Du jamais vu depuis l’indépendance ! À croire que les mathématiques ont été réécrites au ministère de l’Intérieur. Dans certains bureaux de vote, on compte 3 237 inscrits… pour 4 515 votants ! Oui, vous avez bien lu : au Gabon, on peut désormais voter plus nombreux que l’on est inscrits. Même le ministre chargé du processus électoral peine à expliquer cette aberration : il bafouille, divague, s’emmêle dans ses mensonges et revient sans cesse sur les mêmes incohérences.
Ce scandale n’est que la seconde phase d’un chaos électoral savamment orchestré, après le fiasco monumental du scrutin de samedi, dont l’organisation relève plus d’une opération mafieuse que d’un exercice démocratique. L’objectif ? Instaurer le désordre pour mieux contrôler le résultat. Et sur ce point, le ministère de l’Intérieur a brillamment… échoué.

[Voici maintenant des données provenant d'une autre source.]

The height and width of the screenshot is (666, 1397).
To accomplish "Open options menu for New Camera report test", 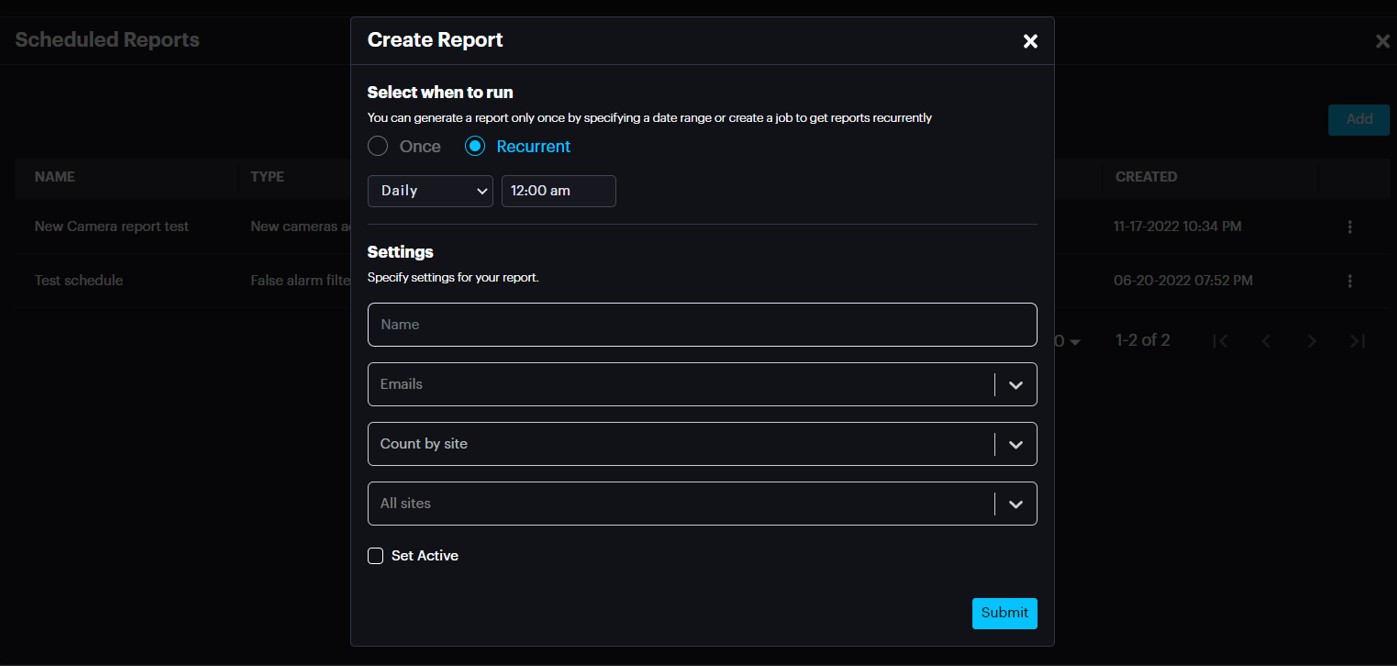I will [x=1350, y=227].
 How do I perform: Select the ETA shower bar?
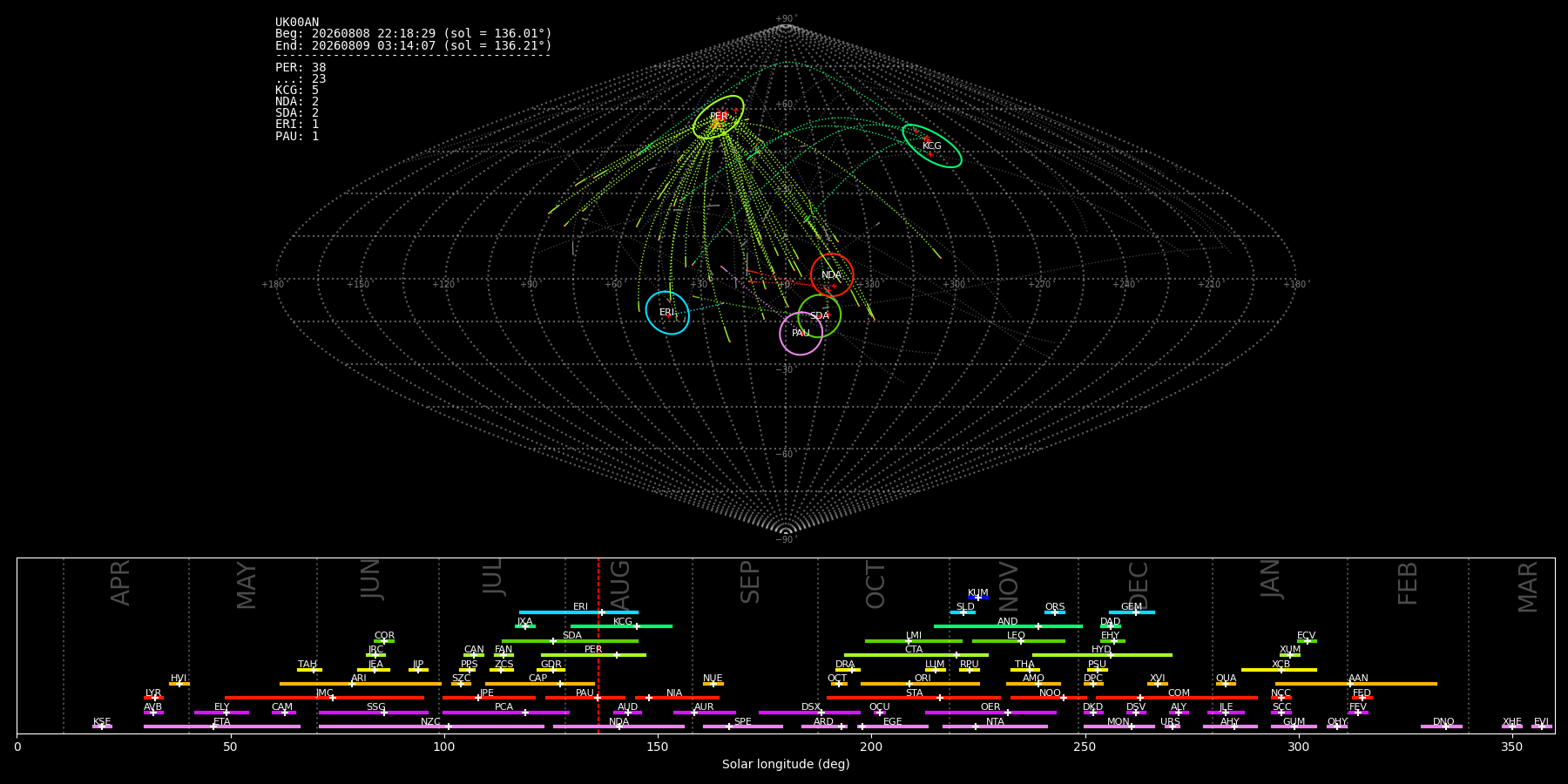tap(222, 727)
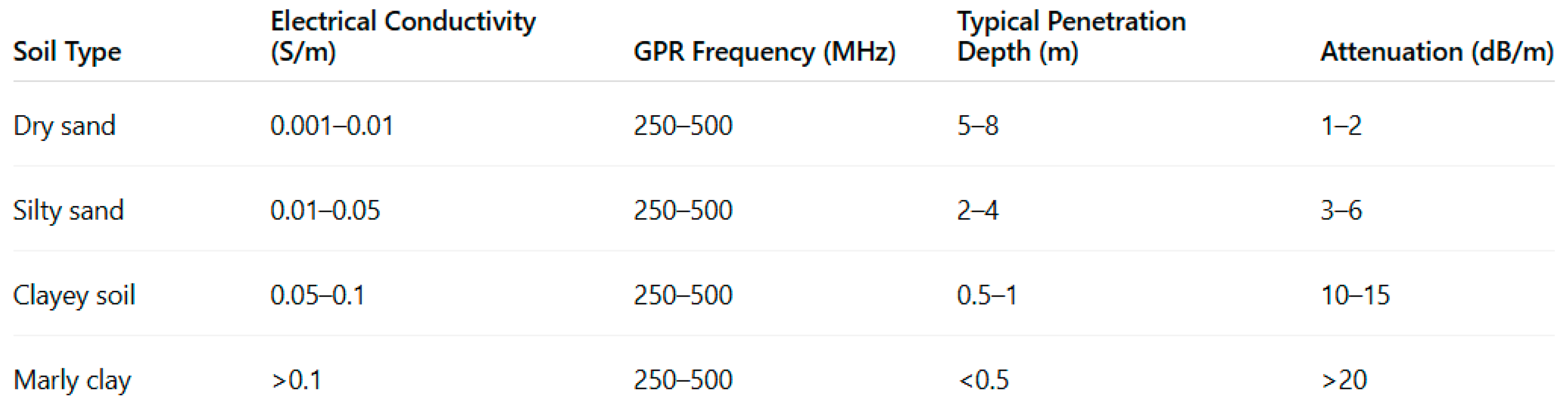Select the GPR Frequency (MHz) header

pos(764,52)
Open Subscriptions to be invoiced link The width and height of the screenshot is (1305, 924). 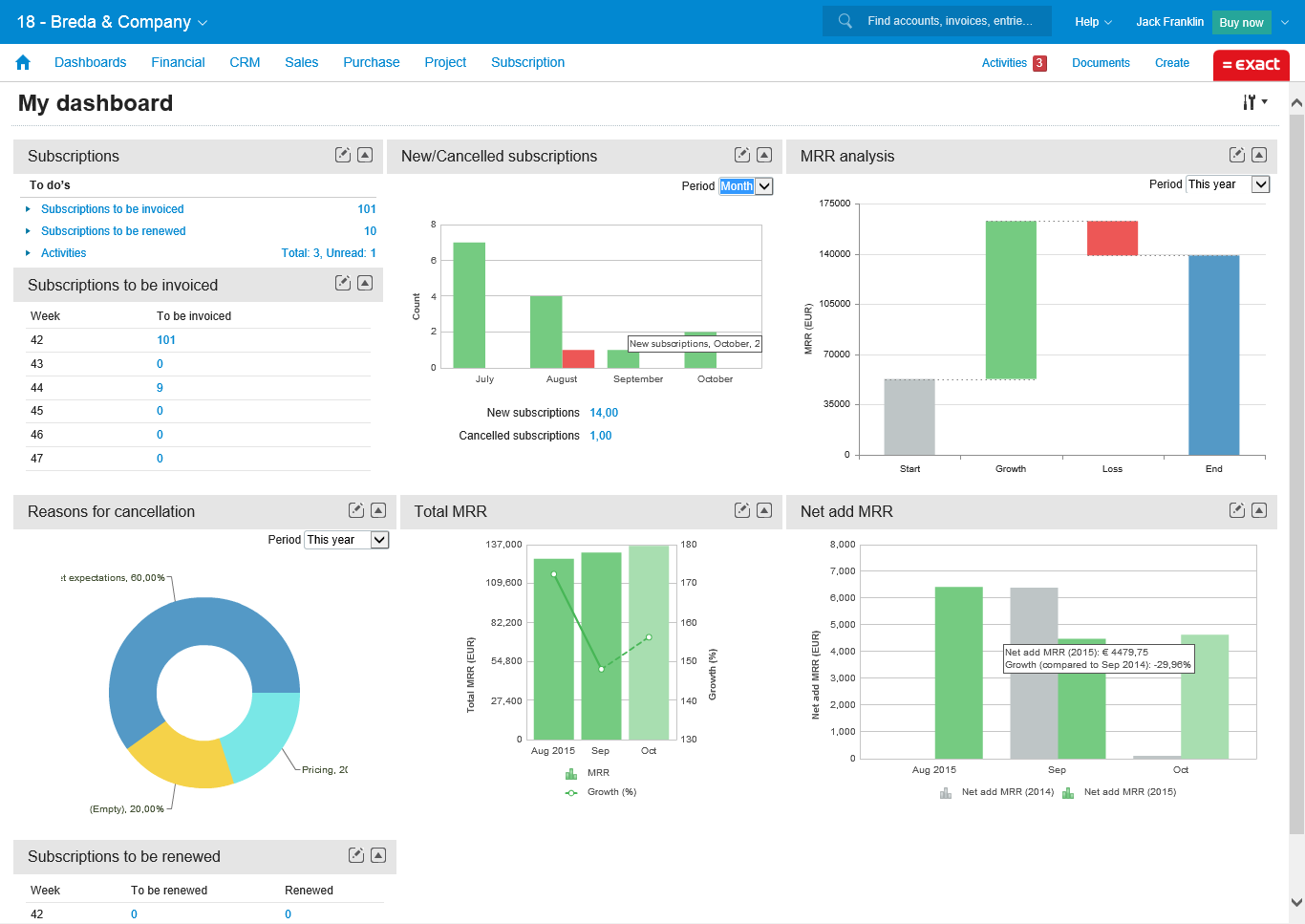pyautogui.click(x=113, y=209)
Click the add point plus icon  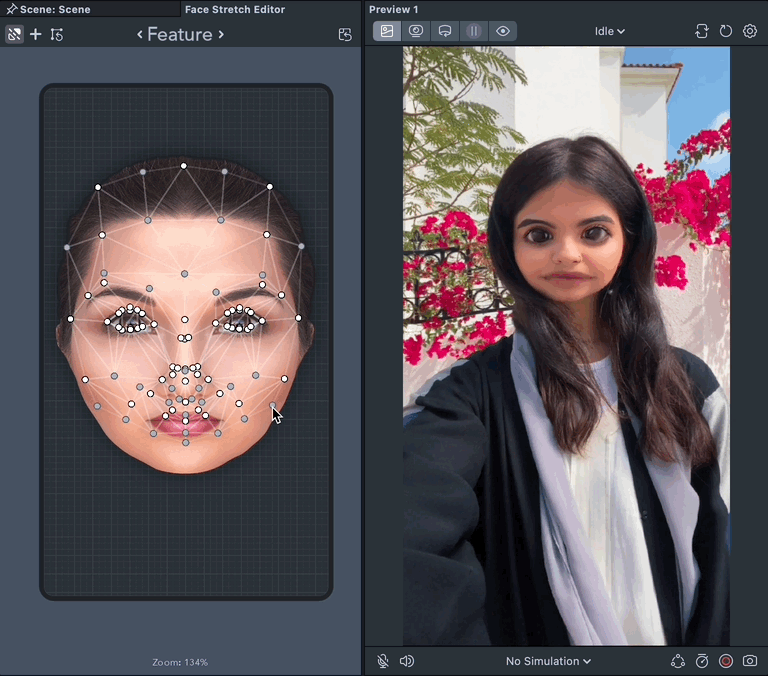[x=36, y=34]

Une désorganisation totale
Les manquements sont innombrables, et l’incompétence des agents de l’État crève les yeux :
- Des bureaux ouverts en retard, parfois avec plusieurs heures de décalage.
- Un manque criant d’isoloirs, privant les électeurs de la confidentialité la plus élémentaire.
- Des citoyens incapables de retrouver leur nom sur les listes.
- Des basculements de centres de vote jamais finalisés.
- Des candidats contraints de voter tard dans la journée.
- Des bulletins comptés en doublon sans aucune vérification.
- Des représentants de partis endormis ou absents, incapables d’assurer une surveillance minimale.
- Des bourrages d’urnes flagrants.
- Une usine à procurations mobiles digne des plus grands scandales électoraux.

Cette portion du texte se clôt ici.